Instruction: Copy out every line of the rows below exactly as they stand, leaving out the pictures.

Recorded information:
※
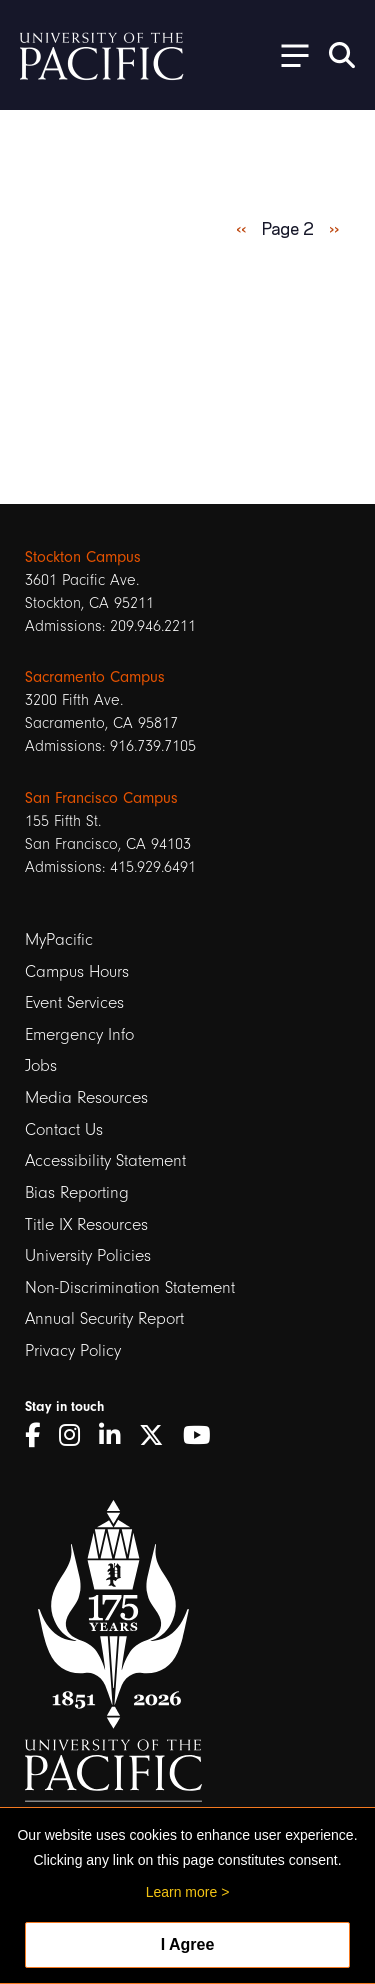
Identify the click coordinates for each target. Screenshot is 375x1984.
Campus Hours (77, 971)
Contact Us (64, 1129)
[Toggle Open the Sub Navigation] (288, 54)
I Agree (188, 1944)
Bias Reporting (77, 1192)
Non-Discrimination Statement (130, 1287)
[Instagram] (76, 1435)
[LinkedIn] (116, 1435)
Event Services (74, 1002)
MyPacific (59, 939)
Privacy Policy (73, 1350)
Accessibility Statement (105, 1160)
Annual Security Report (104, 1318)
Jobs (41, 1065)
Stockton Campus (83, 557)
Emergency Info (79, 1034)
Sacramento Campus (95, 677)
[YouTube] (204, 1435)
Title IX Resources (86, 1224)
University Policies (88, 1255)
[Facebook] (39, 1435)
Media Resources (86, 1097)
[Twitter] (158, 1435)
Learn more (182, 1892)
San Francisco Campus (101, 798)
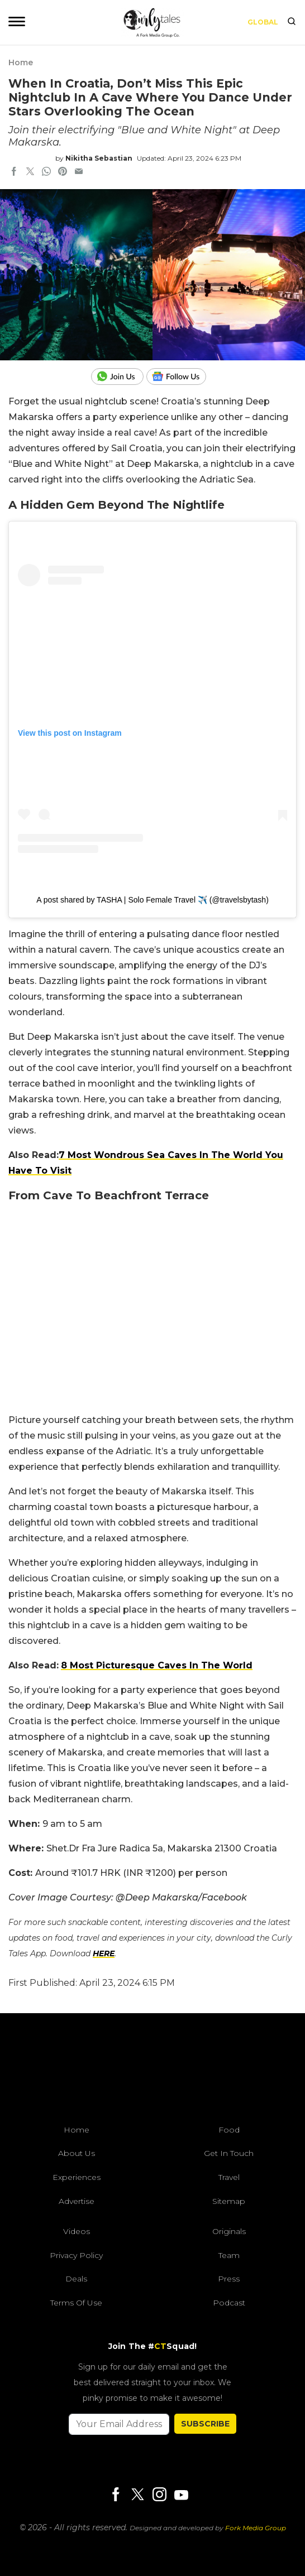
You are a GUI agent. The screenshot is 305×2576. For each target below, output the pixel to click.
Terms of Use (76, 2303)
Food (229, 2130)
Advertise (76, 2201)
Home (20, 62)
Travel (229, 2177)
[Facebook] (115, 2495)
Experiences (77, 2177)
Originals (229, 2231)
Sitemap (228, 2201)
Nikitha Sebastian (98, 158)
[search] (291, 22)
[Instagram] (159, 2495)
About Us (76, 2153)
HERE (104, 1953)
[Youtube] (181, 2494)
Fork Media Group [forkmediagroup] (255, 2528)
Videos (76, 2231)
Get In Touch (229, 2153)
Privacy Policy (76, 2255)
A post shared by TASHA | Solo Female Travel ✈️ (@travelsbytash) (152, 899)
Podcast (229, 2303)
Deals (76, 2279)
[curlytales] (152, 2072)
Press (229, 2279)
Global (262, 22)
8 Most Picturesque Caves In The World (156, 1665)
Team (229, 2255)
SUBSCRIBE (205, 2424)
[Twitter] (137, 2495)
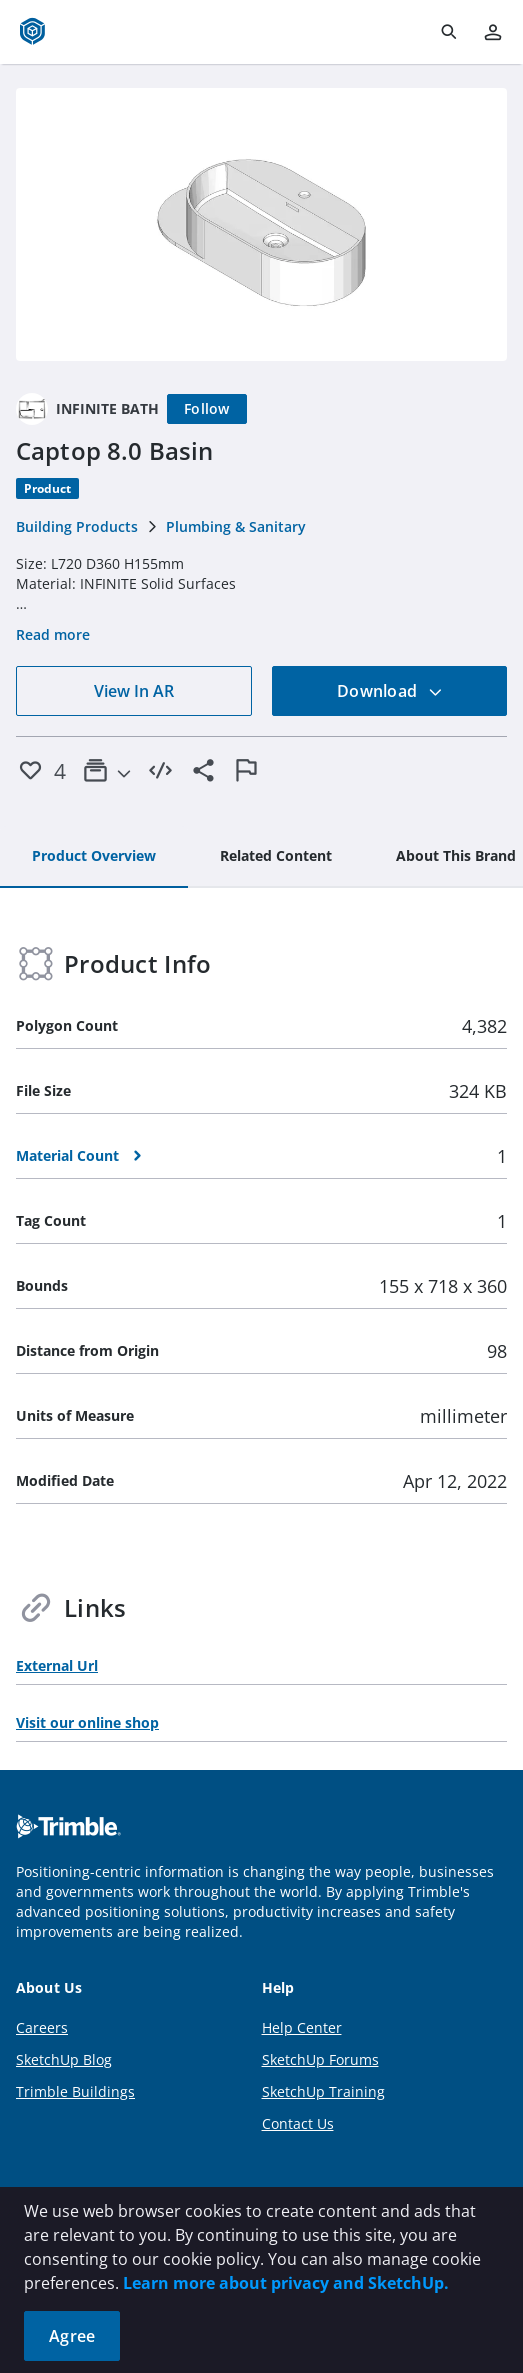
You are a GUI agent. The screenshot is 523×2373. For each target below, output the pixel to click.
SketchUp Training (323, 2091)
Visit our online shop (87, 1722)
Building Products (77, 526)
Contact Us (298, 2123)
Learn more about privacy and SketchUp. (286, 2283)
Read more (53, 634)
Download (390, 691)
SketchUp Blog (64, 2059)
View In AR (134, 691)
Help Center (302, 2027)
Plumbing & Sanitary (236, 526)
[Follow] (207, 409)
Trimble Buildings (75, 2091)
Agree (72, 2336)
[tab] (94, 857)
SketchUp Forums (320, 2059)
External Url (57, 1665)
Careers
※
Solution for this exercise:
Identify the click coordinates for each target. Screenshot is 375x1984.
Campus Hours (77, 971)
Contact Us (64, 1129)
[Toggle Open the Sub Navigation] (288, 54)
I Agree (188, 1944)
Bias Reporting (77, 1192)
Non-Discrimination Statement (130, 1287)
[Instagram] (76, 1435)
[LinkedIn] (116, 1435)
Event Services (74, 1002)
MyPacific (59, 939)
Privacy Policy (73, 1350)
Accessibility Statement (105, 1160)
Annual Security Report (104, 1318)
Jobs (41, 1065)
Stockton Campus (83, 557)
Emergency Info (79, 1034)
Sacramento Campus (95, 677)
[YouTube] (204, 1435)
Title IX Resources (86, 1224)
University Policies (88, 1255)
[Facebook] (39, 1435)
Media Resources (86, 1097)
[Twitter] (158, 1435)
Learn more (182, 1892)
San Francisco Campus (101, 798)
You are a GUI agent. The screenshot is 305×2576. For each target below, output the pixel to click.
Terms of Use (76, 2303)
Food (229, 2130)
Advertise (76, 2201)
Home (20, 62)
Travel (229, 2177)
[Facebook] (115, 2495)
Experiences (77, 2177)
Originals (229, 2231)
Sitemap (228, 2201)
Nikitha Sebastian (98, 158)
[search] (291, 22)
[Instagram] (159, 2495)
About Us (76, 2153)
HERE (104, 1953)
[Youtube] (181, 2494)
Fork Media Group [forkmediagroup] (255, 2528)
Videos (76, 2231)
Get In Touch (229, 2153)
Privacy Policy (76, 2255)
A post shared by TASHA | Solo Female Travel ✈️ (@travelsbytash) (152, 899)
Podcast (229, 2303)
Deals (76, 2279)
[curlytales] (152, 2072)
Press (229, 2279)
Global (262, 22)
8 Most Picturesque Caves In The World (156, 1665)
Team (229, 2255)
SUBSCRIBE (205, 2424)
[Twitter] (137, 2495)
You are a GUI agent. The screenshot is 523×2373. For each target below, output the pixel to click.
SketchUp Training (323, 2091)
Visit our online shop (87, 1722)
Building Products (77, 526)
Contact Us (298, 2123)
Learn more about privacy and SketchUp. (286, 2283)
Read more (53, 634)
Download (390, 691)
SketchUp Blog (64, 2059)
View In AR (134, 691)
Help Center (302, 2027)
Plumbing & Sanitary (236, 526)
[Follow] (207, 409)
Trimble Buildings (75, 2091)
Agree (72, 2336)
[tab] (94, 857)
SketchUp Forums (320, 2059)
External Url (57, 1665)
Careers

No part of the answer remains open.